True: even Tor was created by the US gov
- Comment on 2 years ago:
I agree btw that Nheko's the closest thing to a fully functional desktop client, just felt like sharing the story about Mirage
- Comment on 2 years ago:
I used to use Mirage (fancy interface, multi-account, i liked it except for lack of support for edits and reactions) until one day it had some weird error connecting to my homeserver and no matter what I tried I could never get it to connect again, even while other clients could. Even tried reinstalling Mirage and removing and readding my account but I could never get it to connect again so I was forced to switch back to Element.
- Comment on 2 years ago:
That's one thing I don't like about Revolt. There's no information about it either on their homepage or github
- Comment on 2 years ago:
Is Revolt federated?
- Comment on 2 years ago:
The CIA & NSA admitted that they kill people by gathering and using metadata.

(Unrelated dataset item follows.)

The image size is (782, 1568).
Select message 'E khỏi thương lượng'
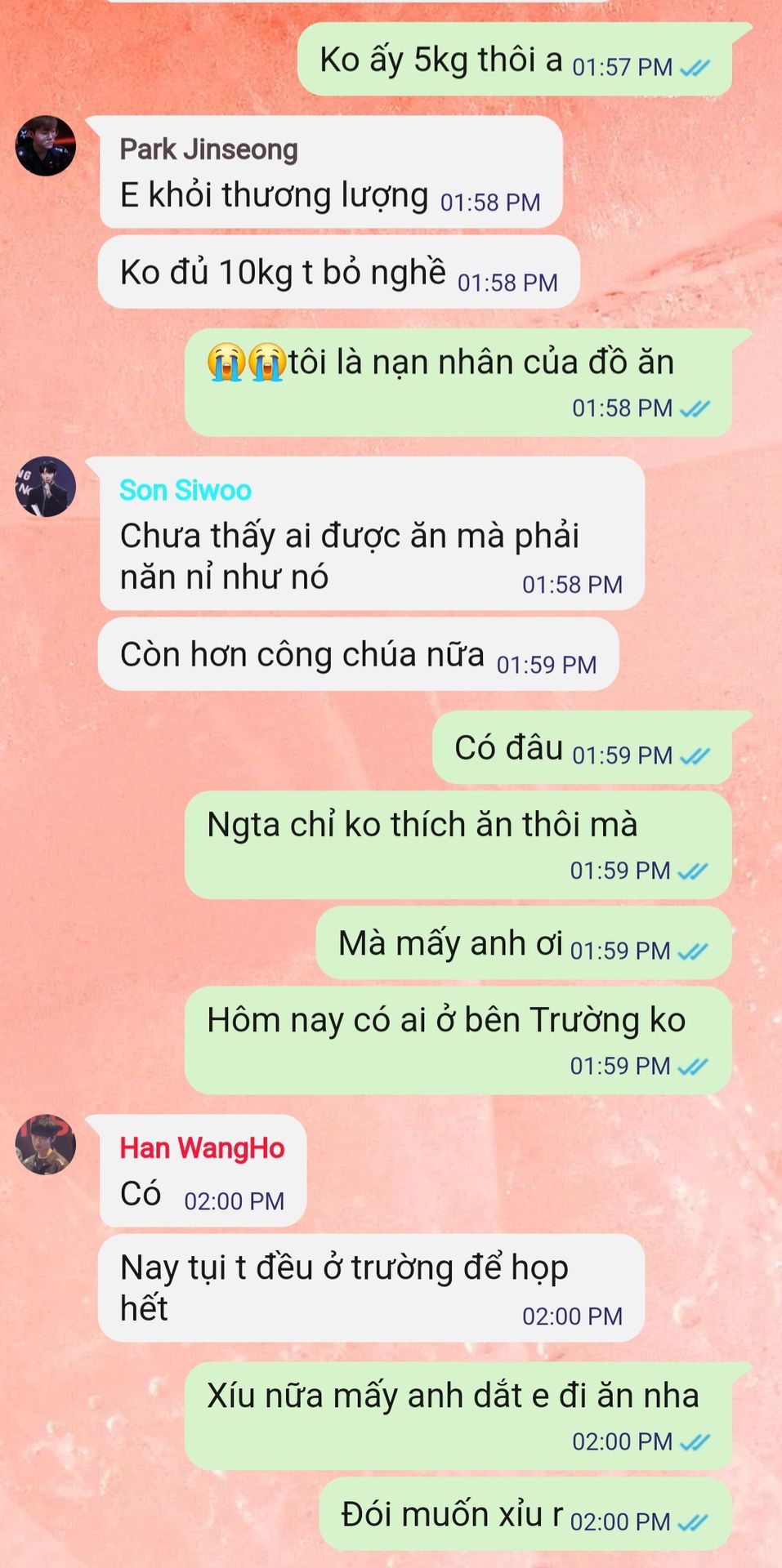tap(331, 172)
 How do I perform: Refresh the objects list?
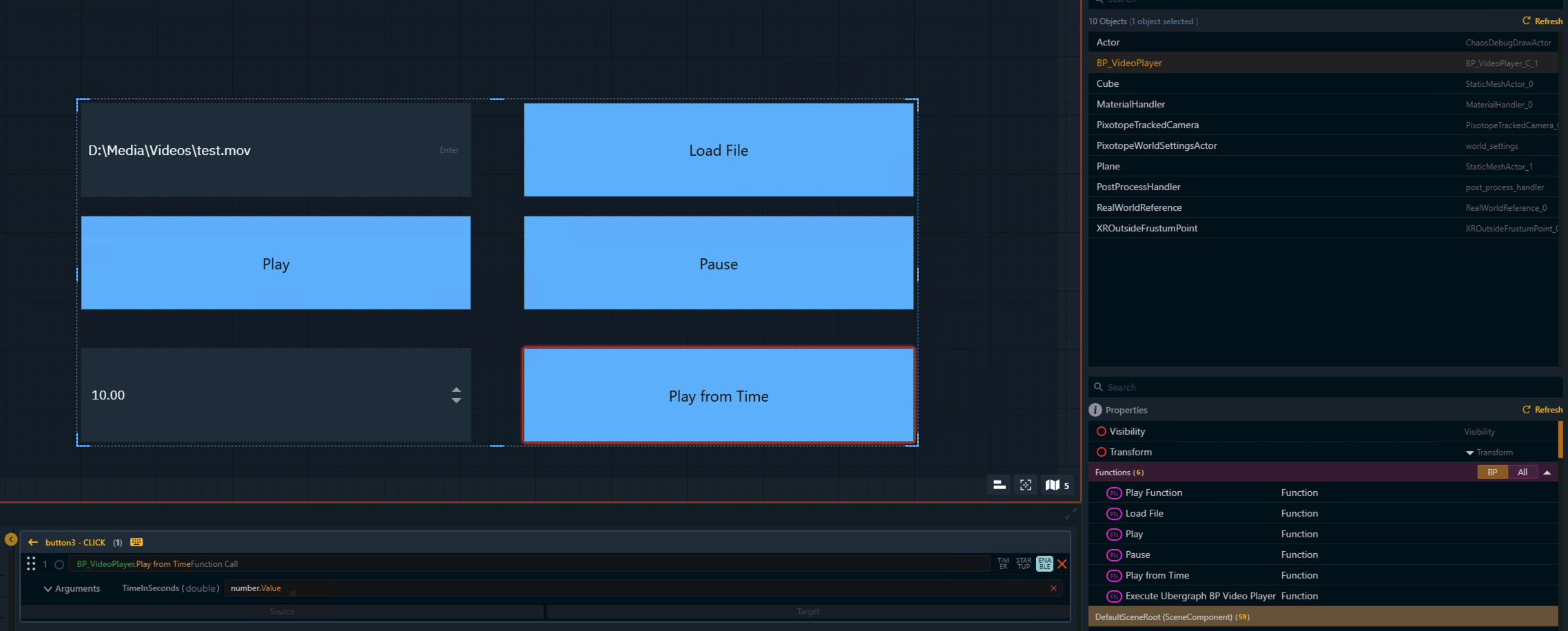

This is a serious claim that you just gloss over. I don't doubt that they do those things, but I'd still like to see the source for them publicly admitting it.
- Comment on 2 years ago:
As an element user for about a year: the biggest thing element needs is to make E2E actually work consistently. Every day I see random "can't decrypt this message for some reason" errors, and it makes me embarrassed whenever I convince someone to try using Matrix instead of proprietary platforms and then I have to tell them I can't read their messages and the first three things we tried to fix it didn't work. This is the biggest reason why I want to abandon Matrix for good as soon as possible, and am working on creating another federated chat protocol.